Drones et voitures volantes - Source METILes rues des grandes métropoles étant congestionnées, les acteurs de la mobilité commencent à lever les yeux vers le ciel et à imaginer des solutions pour exploiter l’espace aérien globalement inutilisé au-dessus des villes. Les drones civils sont une des technologies développées à cette fin. Au Japon, ils sont déjà utilisés dans l’agriculture (épandage d’insecticides) ou pour évaluer les dégâts de zones sinistrées suite à des catastrophes naturelles. Mais la réglementation japonaise interdit (sauf autorisation explicite) le survol par des drones de zones habitées et le vol au-dessus de 150 m d’altitude, ce qui restreint les usages. Le gouvernement étudie actuellement la possibilité d’assouplir ces règles, afin de permettre de nouvelles utilisations commerciales, notamment dans le secteur du transport de marchandise fortement pénalisé par le problème de manque de main d’œuvre lié au vieillissement de la population. Il vise ainsi l’ouverture de services commerciaux de livraison par drones d’ici 2022 : les entreprises comme Japan Post, Rakuten ou encore ANA ont des projets en la matière.
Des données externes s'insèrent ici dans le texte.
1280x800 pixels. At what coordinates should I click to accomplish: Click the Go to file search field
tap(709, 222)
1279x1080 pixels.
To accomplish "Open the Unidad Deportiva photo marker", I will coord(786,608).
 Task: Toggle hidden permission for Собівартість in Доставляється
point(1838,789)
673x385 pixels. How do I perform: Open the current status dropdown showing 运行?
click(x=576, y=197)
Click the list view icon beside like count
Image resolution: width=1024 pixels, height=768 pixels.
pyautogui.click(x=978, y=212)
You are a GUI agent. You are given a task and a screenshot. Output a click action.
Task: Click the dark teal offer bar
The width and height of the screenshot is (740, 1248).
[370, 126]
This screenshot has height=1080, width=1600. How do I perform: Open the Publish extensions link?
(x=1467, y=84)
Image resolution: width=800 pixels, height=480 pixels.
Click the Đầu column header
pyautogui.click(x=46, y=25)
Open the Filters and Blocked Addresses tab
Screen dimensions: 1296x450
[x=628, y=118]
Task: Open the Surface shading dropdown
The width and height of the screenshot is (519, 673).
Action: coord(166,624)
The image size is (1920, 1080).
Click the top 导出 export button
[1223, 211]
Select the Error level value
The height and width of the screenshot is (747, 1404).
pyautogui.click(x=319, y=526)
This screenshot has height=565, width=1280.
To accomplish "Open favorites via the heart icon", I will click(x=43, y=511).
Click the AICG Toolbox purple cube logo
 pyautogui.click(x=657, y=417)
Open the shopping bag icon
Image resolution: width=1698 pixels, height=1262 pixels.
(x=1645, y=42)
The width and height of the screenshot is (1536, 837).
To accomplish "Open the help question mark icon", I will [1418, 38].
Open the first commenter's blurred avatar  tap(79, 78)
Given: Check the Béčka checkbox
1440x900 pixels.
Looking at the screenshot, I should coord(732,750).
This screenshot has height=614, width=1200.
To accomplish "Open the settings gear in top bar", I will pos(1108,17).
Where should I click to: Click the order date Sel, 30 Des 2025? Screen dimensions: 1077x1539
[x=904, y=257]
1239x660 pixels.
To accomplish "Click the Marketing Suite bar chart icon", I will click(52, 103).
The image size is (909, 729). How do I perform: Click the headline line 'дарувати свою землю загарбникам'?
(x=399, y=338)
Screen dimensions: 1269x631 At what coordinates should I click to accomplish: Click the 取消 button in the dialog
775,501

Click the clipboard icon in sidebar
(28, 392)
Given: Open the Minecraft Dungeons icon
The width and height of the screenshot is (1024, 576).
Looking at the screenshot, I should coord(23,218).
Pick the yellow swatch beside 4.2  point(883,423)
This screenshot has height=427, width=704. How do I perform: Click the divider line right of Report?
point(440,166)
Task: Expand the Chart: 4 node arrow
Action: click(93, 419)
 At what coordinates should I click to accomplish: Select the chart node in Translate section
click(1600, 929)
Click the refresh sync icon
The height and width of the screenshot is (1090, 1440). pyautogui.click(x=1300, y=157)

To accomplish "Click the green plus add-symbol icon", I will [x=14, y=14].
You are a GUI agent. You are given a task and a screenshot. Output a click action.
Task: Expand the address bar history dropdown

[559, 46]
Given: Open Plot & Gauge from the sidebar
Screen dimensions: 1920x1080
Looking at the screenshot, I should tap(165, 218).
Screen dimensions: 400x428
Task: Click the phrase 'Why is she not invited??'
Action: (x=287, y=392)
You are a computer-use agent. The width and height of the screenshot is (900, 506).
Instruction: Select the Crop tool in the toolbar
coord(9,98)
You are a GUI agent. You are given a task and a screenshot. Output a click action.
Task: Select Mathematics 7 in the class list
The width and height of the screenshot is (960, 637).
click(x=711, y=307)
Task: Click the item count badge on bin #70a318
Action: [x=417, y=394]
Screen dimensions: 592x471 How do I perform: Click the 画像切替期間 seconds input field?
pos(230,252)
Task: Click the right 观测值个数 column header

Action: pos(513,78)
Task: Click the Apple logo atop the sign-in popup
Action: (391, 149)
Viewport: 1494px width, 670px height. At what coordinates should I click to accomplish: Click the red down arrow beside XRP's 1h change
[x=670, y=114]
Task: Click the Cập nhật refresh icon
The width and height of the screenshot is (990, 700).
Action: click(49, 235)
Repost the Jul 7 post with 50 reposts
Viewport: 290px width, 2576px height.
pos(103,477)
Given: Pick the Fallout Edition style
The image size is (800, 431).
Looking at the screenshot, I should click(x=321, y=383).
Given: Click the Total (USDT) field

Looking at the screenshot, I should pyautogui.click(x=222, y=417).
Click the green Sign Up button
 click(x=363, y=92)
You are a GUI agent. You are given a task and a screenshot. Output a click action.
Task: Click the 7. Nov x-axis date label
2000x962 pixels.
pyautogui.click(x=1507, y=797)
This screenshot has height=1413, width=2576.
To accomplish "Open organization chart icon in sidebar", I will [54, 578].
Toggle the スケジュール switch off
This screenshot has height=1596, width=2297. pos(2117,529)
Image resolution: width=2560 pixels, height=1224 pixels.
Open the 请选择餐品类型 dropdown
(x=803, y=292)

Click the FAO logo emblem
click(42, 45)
Un autre usage urbain envisagé et pouvant bénéficier d’un cadre réglementaire moins contraint est celui du contrôle régulier de l’état des infrastructures.

En 2017, dans sa « stratégie d’investissement d’avenir pour la société 5.0 basée sur le numérique », le gouvernement ne mentionnait que les drones dans le chapitre dédié à la modernisation de la mobilité aérienne. Dès 2018, apparaît pour la première fois dans la politique nationale le concept de voiture volante : mise en place par le ministère de l’économie et de l’industrie (METI) d’une équipe interministérielle pour soutenir le développement de la voiture volante et apparition du concept même dans la révision annuelle de la stratégie d’investissement d’avenir. Le gouvernement affiche désormais son ambition de positionner le Japon comme précurseur mondial du développement de la voiture volante, un projet qui fait partie du plan national de croissance.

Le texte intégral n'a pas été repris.